--- Task to complete ---
What lines in the records below contain the string "back"? Copy every one.

--- Task material ---
------------------------------------------------------------
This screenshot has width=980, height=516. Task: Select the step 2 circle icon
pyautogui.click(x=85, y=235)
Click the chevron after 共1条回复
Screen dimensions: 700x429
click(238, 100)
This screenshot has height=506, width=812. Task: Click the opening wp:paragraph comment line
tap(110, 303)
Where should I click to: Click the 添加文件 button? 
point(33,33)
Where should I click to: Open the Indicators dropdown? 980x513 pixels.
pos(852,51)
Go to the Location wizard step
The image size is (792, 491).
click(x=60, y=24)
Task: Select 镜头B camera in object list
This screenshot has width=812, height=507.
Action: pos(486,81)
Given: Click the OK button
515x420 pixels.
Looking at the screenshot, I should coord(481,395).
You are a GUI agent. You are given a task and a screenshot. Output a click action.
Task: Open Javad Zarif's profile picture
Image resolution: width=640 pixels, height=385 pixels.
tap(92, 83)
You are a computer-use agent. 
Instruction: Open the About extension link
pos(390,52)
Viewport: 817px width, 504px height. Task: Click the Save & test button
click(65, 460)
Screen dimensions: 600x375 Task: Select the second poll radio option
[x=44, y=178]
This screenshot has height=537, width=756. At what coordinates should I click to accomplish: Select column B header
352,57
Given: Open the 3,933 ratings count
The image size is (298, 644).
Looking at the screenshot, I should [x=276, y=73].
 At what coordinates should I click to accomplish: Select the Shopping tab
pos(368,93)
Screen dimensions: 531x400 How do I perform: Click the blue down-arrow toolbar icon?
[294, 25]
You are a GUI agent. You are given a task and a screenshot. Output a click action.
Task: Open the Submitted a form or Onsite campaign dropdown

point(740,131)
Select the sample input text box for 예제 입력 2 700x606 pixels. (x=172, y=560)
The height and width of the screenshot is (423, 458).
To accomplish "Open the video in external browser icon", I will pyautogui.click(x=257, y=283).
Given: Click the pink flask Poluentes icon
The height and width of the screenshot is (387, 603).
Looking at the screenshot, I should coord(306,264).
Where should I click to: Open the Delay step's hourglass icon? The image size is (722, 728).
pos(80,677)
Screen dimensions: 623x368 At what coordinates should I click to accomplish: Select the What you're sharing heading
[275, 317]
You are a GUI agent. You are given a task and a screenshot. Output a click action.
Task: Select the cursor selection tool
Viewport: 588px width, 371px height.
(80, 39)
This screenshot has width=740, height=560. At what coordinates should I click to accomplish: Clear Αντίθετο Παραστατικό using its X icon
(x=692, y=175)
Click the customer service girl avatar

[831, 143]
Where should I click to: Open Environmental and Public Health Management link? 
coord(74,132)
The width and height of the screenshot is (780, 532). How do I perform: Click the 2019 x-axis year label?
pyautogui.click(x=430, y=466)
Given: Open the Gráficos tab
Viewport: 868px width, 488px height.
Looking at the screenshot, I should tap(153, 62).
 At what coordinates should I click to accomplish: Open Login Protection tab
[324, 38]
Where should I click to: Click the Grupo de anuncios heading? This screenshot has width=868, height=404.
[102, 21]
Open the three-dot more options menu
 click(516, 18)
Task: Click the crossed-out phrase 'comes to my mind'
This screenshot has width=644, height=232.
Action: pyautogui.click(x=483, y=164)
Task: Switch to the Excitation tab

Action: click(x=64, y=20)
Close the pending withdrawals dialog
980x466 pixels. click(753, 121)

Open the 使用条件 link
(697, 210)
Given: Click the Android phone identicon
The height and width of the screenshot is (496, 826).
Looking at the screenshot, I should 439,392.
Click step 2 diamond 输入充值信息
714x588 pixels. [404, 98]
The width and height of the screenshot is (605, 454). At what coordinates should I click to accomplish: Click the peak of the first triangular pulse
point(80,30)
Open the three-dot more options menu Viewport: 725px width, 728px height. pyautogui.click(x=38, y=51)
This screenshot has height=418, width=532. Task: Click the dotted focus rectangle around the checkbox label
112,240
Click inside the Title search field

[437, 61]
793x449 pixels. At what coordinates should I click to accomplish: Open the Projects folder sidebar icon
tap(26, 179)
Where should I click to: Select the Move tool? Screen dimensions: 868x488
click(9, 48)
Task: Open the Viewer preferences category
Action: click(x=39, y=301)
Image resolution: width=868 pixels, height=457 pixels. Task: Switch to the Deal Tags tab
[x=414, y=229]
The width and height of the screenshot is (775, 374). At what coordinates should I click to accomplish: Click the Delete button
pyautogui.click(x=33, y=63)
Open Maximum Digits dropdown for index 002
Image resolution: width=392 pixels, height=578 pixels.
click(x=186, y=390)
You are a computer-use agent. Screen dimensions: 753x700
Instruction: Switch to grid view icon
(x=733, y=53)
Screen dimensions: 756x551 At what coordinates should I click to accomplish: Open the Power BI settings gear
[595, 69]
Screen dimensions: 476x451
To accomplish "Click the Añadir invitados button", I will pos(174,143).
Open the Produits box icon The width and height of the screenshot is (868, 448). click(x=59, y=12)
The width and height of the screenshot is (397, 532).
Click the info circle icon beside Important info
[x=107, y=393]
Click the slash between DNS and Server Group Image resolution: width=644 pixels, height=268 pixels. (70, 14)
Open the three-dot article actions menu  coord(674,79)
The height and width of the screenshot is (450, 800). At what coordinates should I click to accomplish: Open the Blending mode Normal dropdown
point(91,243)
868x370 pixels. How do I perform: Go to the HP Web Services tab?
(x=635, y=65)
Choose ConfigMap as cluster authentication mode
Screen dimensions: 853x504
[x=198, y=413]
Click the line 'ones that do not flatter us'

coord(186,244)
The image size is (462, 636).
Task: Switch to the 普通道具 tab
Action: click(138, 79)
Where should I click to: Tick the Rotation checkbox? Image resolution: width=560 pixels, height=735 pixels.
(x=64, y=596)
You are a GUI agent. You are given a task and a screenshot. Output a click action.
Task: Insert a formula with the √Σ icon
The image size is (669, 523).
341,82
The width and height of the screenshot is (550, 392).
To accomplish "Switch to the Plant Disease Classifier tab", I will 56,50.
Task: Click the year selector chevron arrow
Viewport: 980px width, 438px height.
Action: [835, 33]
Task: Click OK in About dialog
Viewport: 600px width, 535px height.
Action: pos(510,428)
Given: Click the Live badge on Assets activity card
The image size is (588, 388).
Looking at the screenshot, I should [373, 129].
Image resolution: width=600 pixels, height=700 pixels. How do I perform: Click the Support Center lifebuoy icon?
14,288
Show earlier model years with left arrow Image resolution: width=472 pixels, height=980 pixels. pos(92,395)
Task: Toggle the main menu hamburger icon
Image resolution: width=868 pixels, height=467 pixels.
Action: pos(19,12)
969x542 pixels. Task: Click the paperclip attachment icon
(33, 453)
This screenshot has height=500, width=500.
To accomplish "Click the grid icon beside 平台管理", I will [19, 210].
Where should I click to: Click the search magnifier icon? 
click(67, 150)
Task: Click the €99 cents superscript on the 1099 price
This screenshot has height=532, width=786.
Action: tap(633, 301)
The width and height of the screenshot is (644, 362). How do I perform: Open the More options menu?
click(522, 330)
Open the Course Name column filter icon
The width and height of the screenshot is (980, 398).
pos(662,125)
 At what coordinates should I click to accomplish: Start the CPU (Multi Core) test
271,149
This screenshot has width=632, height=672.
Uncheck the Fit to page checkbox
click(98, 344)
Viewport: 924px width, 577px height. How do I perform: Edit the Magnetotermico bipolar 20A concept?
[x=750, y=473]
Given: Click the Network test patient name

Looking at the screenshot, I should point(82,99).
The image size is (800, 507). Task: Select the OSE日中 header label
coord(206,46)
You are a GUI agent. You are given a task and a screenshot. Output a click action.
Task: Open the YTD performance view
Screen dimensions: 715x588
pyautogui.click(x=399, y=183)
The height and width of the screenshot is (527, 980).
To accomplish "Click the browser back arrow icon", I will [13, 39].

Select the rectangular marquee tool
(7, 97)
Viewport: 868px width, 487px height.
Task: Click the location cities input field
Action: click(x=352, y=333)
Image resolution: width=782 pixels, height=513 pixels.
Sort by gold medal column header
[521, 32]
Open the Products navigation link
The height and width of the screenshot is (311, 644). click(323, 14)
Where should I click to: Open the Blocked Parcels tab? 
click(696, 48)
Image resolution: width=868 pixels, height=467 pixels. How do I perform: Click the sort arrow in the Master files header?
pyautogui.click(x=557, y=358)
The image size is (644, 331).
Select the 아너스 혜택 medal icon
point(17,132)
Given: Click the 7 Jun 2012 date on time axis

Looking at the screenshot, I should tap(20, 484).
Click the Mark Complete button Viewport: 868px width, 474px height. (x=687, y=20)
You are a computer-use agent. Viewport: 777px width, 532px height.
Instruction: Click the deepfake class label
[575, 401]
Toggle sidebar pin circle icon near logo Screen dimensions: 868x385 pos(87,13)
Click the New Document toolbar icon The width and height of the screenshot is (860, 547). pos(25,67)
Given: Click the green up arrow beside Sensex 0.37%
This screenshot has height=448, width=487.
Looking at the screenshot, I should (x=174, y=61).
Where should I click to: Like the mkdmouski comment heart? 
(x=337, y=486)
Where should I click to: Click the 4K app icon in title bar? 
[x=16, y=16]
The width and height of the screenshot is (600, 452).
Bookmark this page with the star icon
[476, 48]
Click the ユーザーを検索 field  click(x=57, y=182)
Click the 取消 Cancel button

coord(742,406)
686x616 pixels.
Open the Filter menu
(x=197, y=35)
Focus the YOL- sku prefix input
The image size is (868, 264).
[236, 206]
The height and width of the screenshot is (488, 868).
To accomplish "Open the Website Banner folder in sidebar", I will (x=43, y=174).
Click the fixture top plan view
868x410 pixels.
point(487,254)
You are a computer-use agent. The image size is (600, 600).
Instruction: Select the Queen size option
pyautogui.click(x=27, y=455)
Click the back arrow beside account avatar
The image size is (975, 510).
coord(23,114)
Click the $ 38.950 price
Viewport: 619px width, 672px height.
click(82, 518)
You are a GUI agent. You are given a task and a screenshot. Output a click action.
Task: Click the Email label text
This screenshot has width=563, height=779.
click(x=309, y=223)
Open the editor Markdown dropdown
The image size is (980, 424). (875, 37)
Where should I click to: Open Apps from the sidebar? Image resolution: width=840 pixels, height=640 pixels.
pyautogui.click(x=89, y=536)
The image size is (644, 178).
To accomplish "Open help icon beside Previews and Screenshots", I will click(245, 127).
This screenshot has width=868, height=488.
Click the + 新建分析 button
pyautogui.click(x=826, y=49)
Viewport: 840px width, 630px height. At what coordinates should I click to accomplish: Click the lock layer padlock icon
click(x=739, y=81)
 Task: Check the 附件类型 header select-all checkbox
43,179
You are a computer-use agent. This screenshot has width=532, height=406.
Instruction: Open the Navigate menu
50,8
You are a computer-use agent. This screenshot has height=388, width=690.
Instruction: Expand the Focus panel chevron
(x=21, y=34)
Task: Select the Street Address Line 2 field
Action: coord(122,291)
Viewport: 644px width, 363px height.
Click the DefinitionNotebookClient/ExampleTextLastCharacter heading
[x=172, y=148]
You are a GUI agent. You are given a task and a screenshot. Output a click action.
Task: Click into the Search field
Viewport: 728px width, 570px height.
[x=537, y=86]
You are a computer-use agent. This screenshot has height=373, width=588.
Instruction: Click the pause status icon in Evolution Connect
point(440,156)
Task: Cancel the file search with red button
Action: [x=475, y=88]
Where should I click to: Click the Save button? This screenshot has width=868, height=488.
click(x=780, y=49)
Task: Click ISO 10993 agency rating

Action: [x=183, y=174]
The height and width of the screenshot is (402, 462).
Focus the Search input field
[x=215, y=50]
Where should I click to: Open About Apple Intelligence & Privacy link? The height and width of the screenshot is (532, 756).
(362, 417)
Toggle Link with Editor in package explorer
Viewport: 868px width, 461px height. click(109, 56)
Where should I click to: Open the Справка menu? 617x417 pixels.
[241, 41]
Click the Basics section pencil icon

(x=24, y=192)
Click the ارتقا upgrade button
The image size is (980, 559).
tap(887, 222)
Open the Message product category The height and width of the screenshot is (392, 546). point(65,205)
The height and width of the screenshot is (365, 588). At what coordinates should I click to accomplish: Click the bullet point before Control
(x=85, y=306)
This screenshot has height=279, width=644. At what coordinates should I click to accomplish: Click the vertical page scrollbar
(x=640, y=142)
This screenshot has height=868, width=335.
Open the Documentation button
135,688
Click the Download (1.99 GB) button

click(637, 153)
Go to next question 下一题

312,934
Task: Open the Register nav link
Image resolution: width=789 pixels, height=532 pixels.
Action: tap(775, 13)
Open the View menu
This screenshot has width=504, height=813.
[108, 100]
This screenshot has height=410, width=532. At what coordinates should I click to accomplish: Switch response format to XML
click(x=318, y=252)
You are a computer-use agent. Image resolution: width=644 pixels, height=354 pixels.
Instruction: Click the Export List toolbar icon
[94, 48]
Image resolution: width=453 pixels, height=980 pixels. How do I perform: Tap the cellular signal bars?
------------------------------------------------------------
--- Answer below ---
To accomplish "Click the browser back arrow icon", I will [13, 39].
Click the back arrow beside account avatar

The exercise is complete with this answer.